** Opening Document extract block **

SUBSIDY HONEY POT CAN’T LAST FOREVER
The U.S. Supreme Court ruled that Obamacare’s Medicaid expansion was unconstitutional. Liberal justices Breyer and Kagan pointed out that the expansion transformed Medicaid from a program of care for the neediest among us to means of achieving universal health coverage. This ruling gave the individual states the freedom to choose not to expand Medicaid.
These liberal stalwarts explained that Obamacare transformed Medicaid into something that “is no longer a program to care for the neediest among us.”
The Supreme Court ruled that the Affordable Care Act’s expansion mandate was coercion exceeding the Constitution’s limits on federal spending powers. This was the first such holding in the history of the republic.
The major reason states don’t want to participate is that, rather than help members of society emerge from poverty, new Medicaid is set up to be a permanent Washington-run, price-controlled health system, with no flexibility for the states.
These are documented facts, Mr. Iliff (letter, Oct. 15), not personal beliefs. I would rather trust Mrs. Butler’s view (Oct. 11) of Medicaid expansion than that of John Kasich, who has proven his disdain of being honest with the Ohio citizens. The fear that Ohioans should entertain is of Kasich and government-controlled health care.
The feds are dangling the promise of paying for all the costs of the new beneficiaries, for the next three years. This subsidy honey pot can’t last forever. The promise of the federal government fully funding Medicaid expansion is a pipe dream. Eventually the states will be left holding the bag.
If the purveyors of Medicaid were serious about helping the genuinely less fortunate, they would repair its current dysfunctions by eliminating the fraud and frivolous spending. They would seek to reform Medicaid, freeing millions of already accessible dollars, rather than expand the program. Thus, many legitimate folk would have the care they so desperately need.
Factually, the purpose of this tentacle of Obamacare, Medicaid expansion, is not helping the parents of children, but instead single childless adults. Ultimately, socialized medicine will be the end result, which will further impede medical assistance to not only the needy, but everyone.

** Closing Document extract block **

* [Apply what you read]:
1) In the letter on Medicaid expansion, update the passage that begins at the words "The major reason" and stops after "for the states.", replacing "Washington-run" with "federally run".
2) Rewrite as a short bulleted list the paragraph of the letter on Medicaid expansion that begins "If the purveyors of Medicaid were serious," keeping its main points.
3) Translate this sentence from the letter on Medicaid expansion into Spanish: "The promise of the federal government fully funding Medicaid expansion is a pipe dream."

** Opening Material shown block **

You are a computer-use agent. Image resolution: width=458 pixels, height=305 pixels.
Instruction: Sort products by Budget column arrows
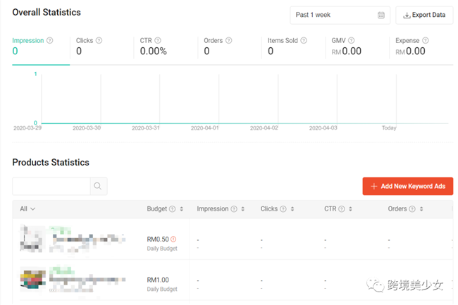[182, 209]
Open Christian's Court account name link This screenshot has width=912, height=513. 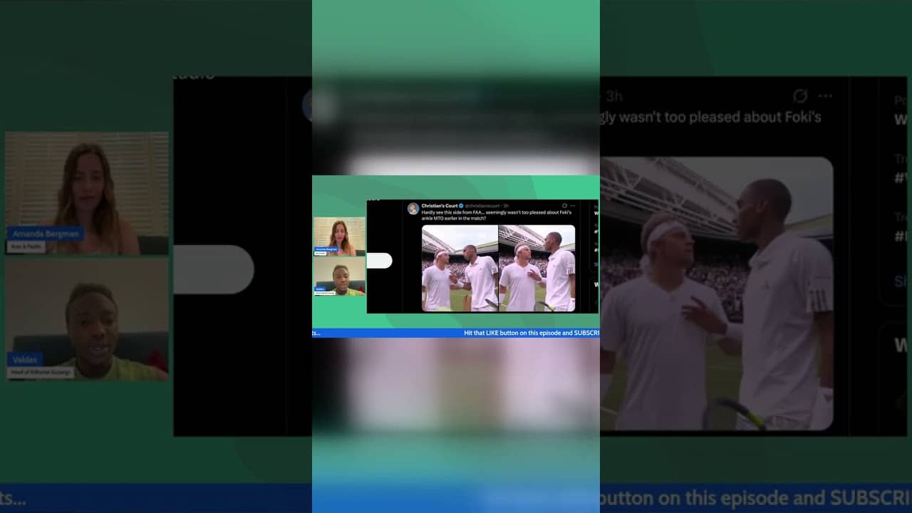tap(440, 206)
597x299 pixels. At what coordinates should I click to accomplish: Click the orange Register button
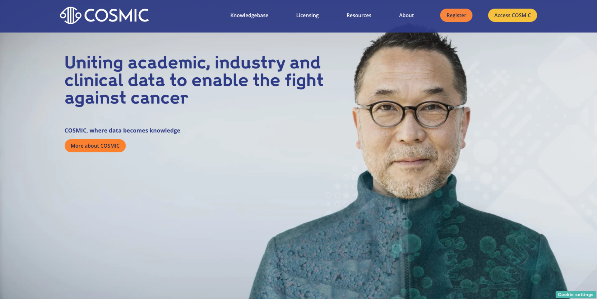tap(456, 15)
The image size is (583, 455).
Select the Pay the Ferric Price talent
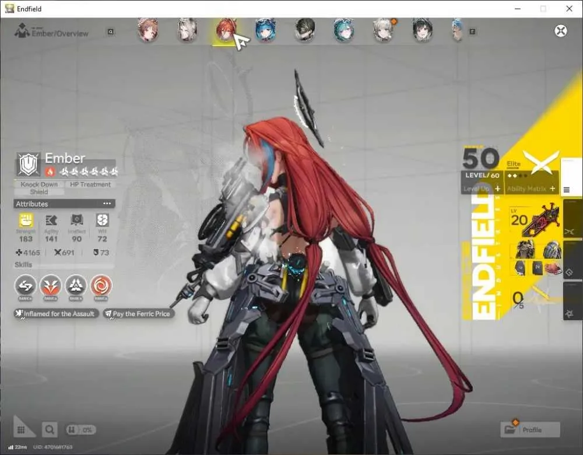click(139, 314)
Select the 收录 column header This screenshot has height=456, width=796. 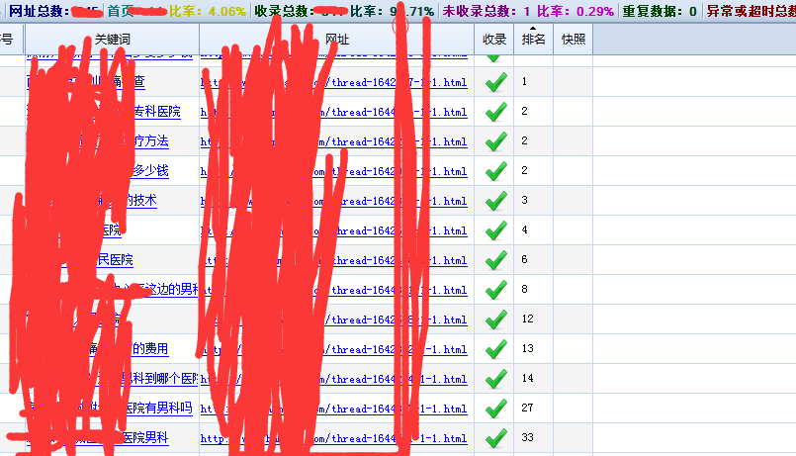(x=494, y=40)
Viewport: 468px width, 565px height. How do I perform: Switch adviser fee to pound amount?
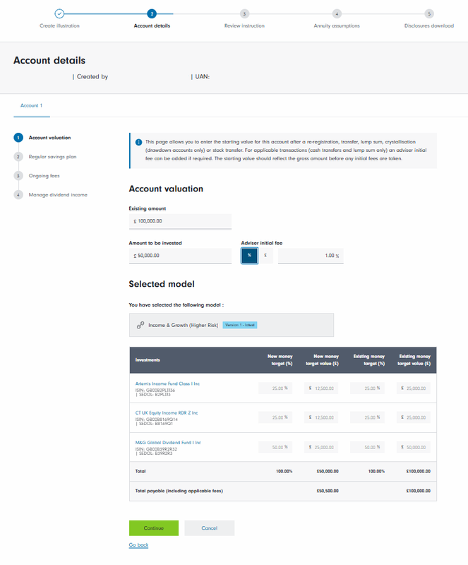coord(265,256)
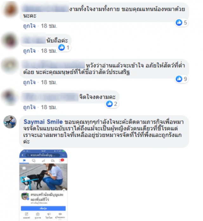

** Closing Material shown block **

* [Task-by-task answers]:
1)
The major reason states don’t want to participate is that, rather than help members of society emerge from poverty, new Medicaid is set up to be a permanent federally run, price-controlled health system, with no flexibility for the states.

2)
- If those promoting Medicaid truly wanted to help the genuinely less fortunate, they would fix its current dysfunctions by eliminating fraud and frivolous spending.
- They would reform Medicaid instead of expanding it, freeing millions of already accessible dollars.
- Many legitimate folk would then receive the care they desperately need.

3) La promesa de que el gobierno federal financie por completo la expansión de Medicaid es una quimera.